Am Sonntag fahren wir mit den Kindern zum Ruperti-Kirtag in die Stadt. Wunderbares Herbstwetter und die Vorfreude auf Bauernkrapfen und gebratene Mandeln lassen einem das Herz im Dirndl höher hüpfen.
Die Stadt Salzburg ist eine wandelbare Diva, die ihren Wert kennt. Das ganze Jahr über bietet sie Abertausenden Touristen Unterschlupf. Hochpreisig, versteht sich. Gönnerhaft erlaubt sie ihnen im Gegenzug, scharenweise die engen Altstadtgässchen zu verstopfen. Im Sommer während der Festspiele ist Salzburg noch teurer als sonst, dazu noch mondän und elegant. Die Altstadt wird porentief rein geschrubbt, die Aufträge an sämtlichen Baustellen termingerecht abgeschlossen, die Kühlräume der Spitzengastronomie mit erlesenen Magenfüllern bestückt. Das Rascheln der Abendkleider, das Klack-Klack der Highheels und die A-, B- und C-Promis auf dem Weg ins Festspielhaus gehören zum Salzburger Sommer wie die Preiselbeeren unter die Nockerl. Pro Jahr betten mehr als drei Millionen Gäste ihr Haupt auf einem Kopfpolster in der Mozartstadt. Die Fiaker karren seit beinahe 100 Jahren gehfaules, zahlungskräftiges Publikum an den Barockbauten vorbei und haben Debatten über Pferdewindeln und Gummihufe geduldig überdauert. Touren zu den Highlights der Sehenswürdigkeiten werden mittlerweile auch im Doppeldeckerbus oder mit dem Salzachschiff angeboten. Hat man alle bedeutenden Kirchen der Stadt gesehen, kann man die Pfade der singenden Maria von Trapp als Fahrradtour abklappern oder sich von Musikstudenten mit Livree und Perücke gesanglich einlullen lassen. Aber die Diva hat nicht nur Weltoffenheit und Kultur in ihrem Repertoire, sondern auch Traditionsbewusstsein und Brauchtum. Die frühere Residenzstadt, die von Fürsterzbischöfen nach Belieben niedergerissen, umgestaltet und schließlich als persönliches Denkmal wieder aufgebaut wurde, ist manchmal ganz für die Salzburger da. Zu Ehren des Landespatrons Rupert findet für einige Tage im September ein Kirtag statt. Die großen Plätze um Mozartdenkmal, Residenzbrunnen und Kapitelschwemme sind dann vollgepfercht mit Fahrgeschäften, Zuckerwatte-Verkäufern, Schießbuden und Lebkuchenherzen. Vor dem Dom kann man Kitschiges und Süßes kaufen, Würstel essen und Bier trinken und mit etwas Glück ein halbwegs sauberes öffentliches WC ergattern.

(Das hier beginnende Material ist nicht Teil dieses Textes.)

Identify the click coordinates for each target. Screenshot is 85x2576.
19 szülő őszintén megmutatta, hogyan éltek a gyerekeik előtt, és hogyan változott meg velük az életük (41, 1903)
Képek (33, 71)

Der Kirtag dauert immer vom Mittwoch vor dem 24. September, der dem heiligen Rupert geweiht ist, bis zum nächsten Sonntag und endet mit einem fantastischen Feuerwerk. Also heute.
Über die lange und bucklige Moosstraße fahren wir von Glanegg in die Stadt und parken unsere Familienkutsche in der Mönchsberggarage. Meine Töchter und ich im Dirndl, Max und Laurenz in der Lederhose, denn Kirtag gleich Brauchtum gleich Tracht. Vorbei am altehrwürdigen Stift Sankt Peter schlendern wir in Richtung Domplatz, und der Lärmpegel steigt mit jedem Meter, den wir zurücklegen.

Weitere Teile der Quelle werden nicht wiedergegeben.